Dromin Junction railway station was a railway station serving the junction between the Dublin-Belfast mainline and a short lived branch line serving the town of Ardee, County Louth, in Ireland.
Opened in 1896 by the Great Northern Railway of Ireland (G.N.R.) it extended some 8 Kilometres westward from the Dublin-Belfast mainline. It had one intermediate halt, at, and a large freight handling yard at Ardee.
Never very prosperous, it suffered, like many branches, with the onset of the private motor car, and bus, and passenger rail services were withdrawn in 1934, although the occasional special served the line from time to time, there was never a regular passenger timetable on the line after that. Dromin Junction Station itself closed to rail passengers in 1955, but it remained in operation for rail staff to manage the Ardee line.
However, it continued to be used for freight transport, and this continued up until the early 1970s. With rail out of favour with the government of the day, Córas Iompair Éireann (C.I.E.) phased out the freight service on the line, the last service being a special in October 1975.
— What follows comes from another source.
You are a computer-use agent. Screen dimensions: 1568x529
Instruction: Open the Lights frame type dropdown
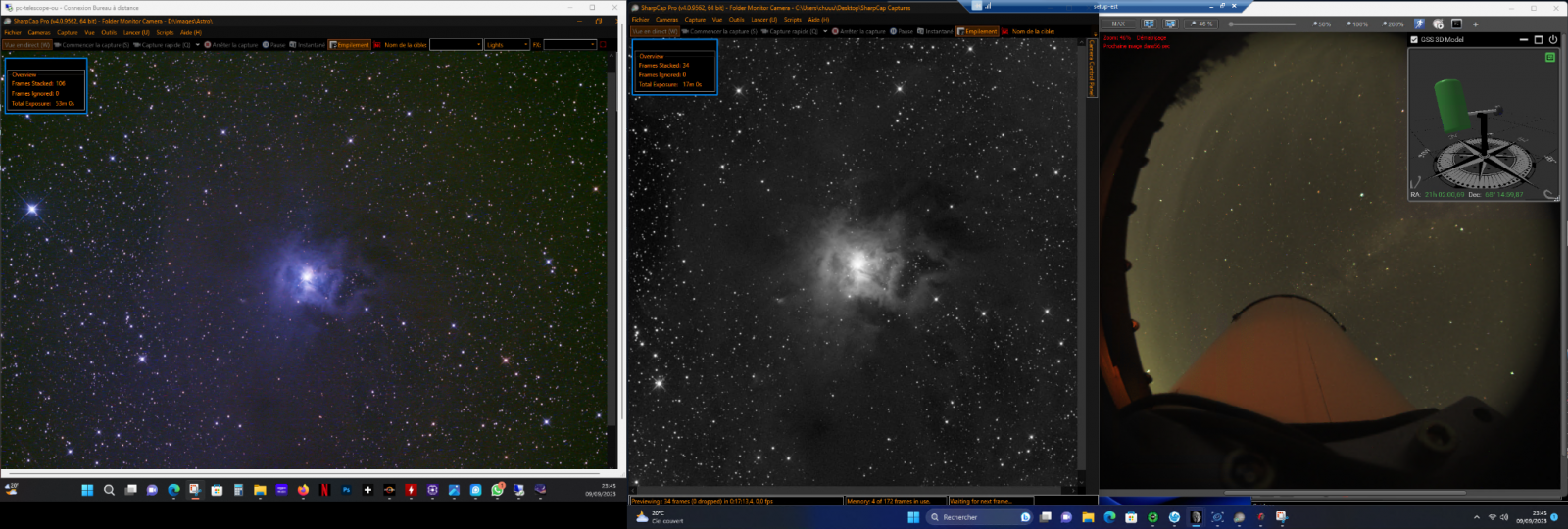pos(507,45)
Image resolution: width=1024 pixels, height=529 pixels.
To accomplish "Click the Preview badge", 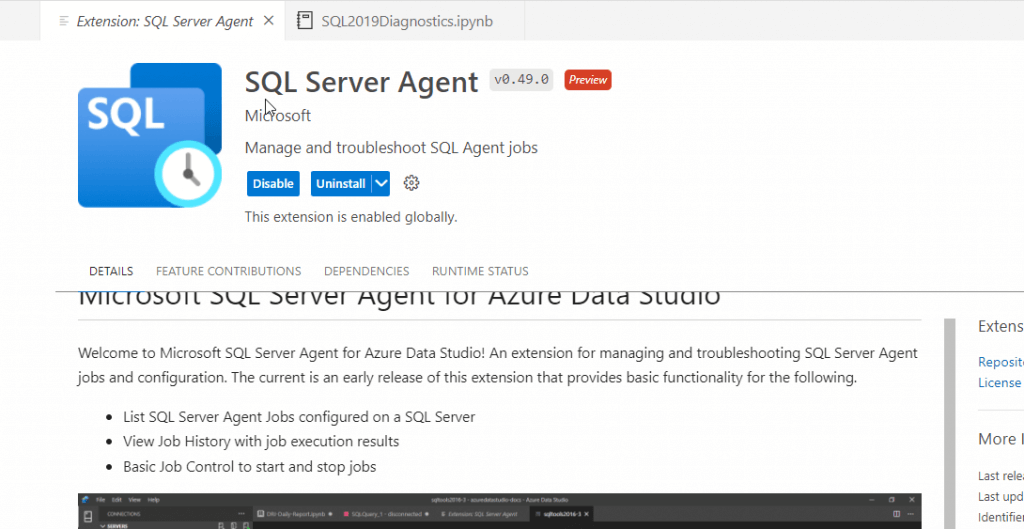I will coord(588,80).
The line was 'mothballed' and was disconnected from the mainline within a few years, although the official Abandonment Order was not effected until 1987. The rail tracks were lifted in the same year, and were still in good condition, having remained in situ since disconnection from the mainline.
Today, little evidence remains of 'The Junction' although the trackbed itself has been largely retained, and is now a public cross-country walking track.
The junction itself has been severed from the former branch by the Dublin-Belfast M1 Motorway, which cut through the trackbed in 2001.